[Saved entries]

*** Block opens ***

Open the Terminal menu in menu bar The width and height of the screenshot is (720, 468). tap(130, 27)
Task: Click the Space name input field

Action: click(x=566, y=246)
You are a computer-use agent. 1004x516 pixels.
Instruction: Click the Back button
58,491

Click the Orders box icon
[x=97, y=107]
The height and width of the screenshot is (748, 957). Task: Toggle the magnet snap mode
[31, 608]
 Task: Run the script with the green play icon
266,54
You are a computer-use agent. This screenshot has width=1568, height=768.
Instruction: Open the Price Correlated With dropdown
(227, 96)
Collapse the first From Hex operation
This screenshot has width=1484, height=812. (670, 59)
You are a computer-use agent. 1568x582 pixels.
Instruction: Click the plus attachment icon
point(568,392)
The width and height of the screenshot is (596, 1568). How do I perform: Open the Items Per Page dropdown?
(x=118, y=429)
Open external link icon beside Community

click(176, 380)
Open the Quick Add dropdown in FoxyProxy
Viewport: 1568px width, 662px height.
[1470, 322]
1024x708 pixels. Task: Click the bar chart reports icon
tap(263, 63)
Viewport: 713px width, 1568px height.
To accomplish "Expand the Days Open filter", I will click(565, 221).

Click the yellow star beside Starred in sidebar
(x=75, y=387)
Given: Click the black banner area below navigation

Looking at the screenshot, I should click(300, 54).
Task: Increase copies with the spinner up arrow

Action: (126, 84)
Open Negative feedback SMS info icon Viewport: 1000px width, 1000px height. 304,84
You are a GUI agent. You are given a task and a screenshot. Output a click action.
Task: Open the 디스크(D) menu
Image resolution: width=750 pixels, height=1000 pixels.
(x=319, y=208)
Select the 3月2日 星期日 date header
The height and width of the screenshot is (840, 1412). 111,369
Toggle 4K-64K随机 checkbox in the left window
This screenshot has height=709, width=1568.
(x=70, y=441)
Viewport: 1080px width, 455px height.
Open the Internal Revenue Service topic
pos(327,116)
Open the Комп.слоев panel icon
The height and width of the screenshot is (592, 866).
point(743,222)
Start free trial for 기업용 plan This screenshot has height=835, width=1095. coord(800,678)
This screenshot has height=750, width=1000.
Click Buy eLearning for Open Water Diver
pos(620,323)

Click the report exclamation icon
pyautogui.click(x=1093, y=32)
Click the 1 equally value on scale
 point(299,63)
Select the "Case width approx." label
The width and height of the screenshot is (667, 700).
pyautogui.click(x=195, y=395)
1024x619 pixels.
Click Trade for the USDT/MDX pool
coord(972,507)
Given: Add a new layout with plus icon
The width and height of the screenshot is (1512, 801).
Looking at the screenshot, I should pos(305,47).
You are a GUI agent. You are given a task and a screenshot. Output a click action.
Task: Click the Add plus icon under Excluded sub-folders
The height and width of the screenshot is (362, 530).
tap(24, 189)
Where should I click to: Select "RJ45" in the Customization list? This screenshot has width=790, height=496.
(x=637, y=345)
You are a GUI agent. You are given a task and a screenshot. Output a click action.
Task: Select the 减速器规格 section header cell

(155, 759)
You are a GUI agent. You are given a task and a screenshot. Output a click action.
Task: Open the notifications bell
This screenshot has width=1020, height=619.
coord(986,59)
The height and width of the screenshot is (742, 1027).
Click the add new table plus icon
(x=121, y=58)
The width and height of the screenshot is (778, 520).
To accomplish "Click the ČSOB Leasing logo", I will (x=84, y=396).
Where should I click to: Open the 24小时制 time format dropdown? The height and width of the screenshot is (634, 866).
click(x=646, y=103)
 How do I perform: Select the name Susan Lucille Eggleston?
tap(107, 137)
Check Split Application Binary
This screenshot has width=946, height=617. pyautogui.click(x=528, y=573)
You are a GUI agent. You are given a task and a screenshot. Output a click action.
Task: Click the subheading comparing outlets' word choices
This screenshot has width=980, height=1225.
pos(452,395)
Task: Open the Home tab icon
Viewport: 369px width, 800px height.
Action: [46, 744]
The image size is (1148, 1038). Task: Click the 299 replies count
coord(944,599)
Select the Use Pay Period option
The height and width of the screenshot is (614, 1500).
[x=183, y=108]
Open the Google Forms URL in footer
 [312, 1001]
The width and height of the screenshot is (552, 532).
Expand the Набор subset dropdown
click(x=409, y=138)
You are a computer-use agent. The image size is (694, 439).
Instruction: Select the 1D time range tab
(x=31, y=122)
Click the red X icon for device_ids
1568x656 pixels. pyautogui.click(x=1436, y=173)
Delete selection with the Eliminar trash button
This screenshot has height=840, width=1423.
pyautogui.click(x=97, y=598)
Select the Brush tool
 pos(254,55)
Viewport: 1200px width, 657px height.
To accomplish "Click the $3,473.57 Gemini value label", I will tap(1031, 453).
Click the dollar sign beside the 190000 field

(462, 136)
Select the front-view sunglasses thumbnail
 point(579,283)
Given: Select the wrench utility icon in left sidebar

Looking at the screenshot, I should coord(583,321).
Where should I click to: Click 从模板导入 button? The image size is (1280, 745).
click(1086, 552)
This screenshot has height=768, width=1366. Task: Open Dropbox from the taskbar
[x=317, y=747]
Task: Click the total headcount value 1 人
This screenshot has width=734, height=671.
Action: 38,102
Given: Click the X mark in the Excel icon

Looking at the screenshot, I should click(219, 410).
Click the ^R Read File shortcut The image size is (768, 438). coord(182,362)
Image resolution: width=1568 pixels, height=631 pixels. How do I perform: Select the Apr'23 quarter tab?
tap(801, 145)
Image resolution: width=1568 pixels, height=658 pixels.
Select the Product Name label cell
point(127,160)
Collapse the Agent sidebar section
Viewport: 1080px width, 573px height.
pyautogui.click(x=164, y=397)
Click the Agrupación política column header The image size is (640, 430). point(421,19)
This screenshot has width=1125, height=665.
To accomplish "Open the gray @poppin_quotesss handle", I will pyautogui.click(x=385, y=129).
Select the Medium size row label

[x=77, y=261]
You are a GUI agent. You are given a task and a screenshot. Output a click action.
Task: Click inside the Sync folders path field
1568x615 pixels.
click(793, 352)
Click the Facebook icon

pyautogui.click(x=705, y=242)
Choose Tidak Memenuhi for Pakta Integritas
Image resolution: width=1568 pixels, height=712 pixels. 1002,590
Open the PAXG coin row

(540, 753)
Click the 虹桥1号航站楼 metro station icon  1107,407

*** Block closes ***

* **ABOUT THIS EXERCISE**: All lines of the records containing "computer" should be shown.

* **FINAL ANSWER**:
You are a computer-use agent. 1004x516 pixels.
You are a computer-use agent. This screenshot has width=1568, height=768.
You are a computer-use agent. 1568x582 pixels.
You are a computer-use agent. The image size is (694, 439).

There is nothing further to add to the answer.